----- Working data -----

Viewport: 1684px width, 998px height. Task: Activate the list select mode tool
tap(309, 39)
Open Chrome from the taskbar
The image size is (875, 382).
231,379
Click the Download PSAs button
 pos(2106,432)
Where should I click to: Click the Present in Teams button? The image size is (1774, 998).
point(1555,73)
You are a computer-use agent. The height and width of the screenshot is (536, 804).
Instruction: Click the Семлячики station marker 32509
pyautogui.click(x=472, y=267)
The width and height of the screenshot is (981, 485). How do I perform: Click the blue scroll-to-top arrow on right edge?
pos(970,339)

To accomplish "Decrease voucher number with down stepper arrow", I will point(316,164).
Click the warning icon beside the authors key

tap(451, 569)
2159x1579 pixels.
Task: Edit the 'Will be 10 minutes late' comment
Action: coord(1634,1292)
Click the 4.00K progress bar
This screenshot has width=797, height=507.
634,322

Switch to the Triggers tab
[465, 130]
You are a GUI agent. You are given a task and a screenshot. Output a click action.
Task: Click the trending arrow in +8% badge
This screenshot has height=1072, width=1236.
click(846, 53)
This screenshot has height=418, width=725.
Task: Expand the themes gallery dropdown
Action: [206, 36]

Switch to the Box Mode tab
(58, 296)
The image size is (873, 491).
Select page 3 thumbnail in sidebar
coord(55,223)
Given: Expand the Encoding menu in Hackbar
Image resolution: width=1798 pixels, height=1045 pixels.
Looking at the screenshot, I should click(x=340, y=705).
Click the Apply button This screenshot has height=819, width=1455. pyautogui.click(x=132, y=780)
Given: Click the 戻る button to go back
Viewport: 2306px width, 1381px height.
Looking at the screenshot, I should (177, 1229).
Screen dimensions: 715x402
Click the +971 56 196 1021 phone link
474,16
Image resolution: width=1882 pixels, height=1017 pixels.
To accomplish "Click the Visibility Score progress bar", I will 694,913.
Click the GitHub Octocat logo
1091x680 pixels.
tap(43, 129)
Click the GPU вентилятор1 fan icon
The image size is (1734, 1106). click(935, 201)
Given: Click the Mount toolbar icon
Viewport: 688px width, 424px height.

-----

What you should do: Retype exactly the lines from the one containing "This screenshot has height=1072, width=1236." through the last line of the records above, including both.

Task answer:
This screenshot has height=1072, width=1236.
click(846, 53)
This screenshot has height=418, width=725.
Task: Expand the themes gallery dropdown
Action: [206, 36]

Switch to the Box Mode tab
(58, 296)
The image size is (873, 491).
Select page 3 thumbnail in sidebar
coord(55,223)
Given: Expand the Encoding menu in Hackbar
Image resolution: width=1798 pixels, height=1045 pixels.
Looking at the screenshot, I should click(x=340, y=705).
Click the Apply button This screenshot has height=819, width=1455. pyautogui.click(x=132, y=780)
Given: Click the 戻る button to go back
Viewport: 2306px width, 1381px height.
Looking at the screenshot, I should (177, 1229).
Screen dimensions: 715x402
Click the +971 56 196 1021 phone link
474,16
Image resolution: width=1882 pixels, height=1017 pixels.
To accomplish "Click the Visibility Score progress bar", I will 694,913.
Click the GitHub Octocat logo
1091x680 pixels.
tap(43, 129)
Click the GPU вентилятор1 fan icon
The image size is (1734, 1106). click(935, 201)
Given: Click the Mount toolbar icon
Viewport: 688px width, 424px height.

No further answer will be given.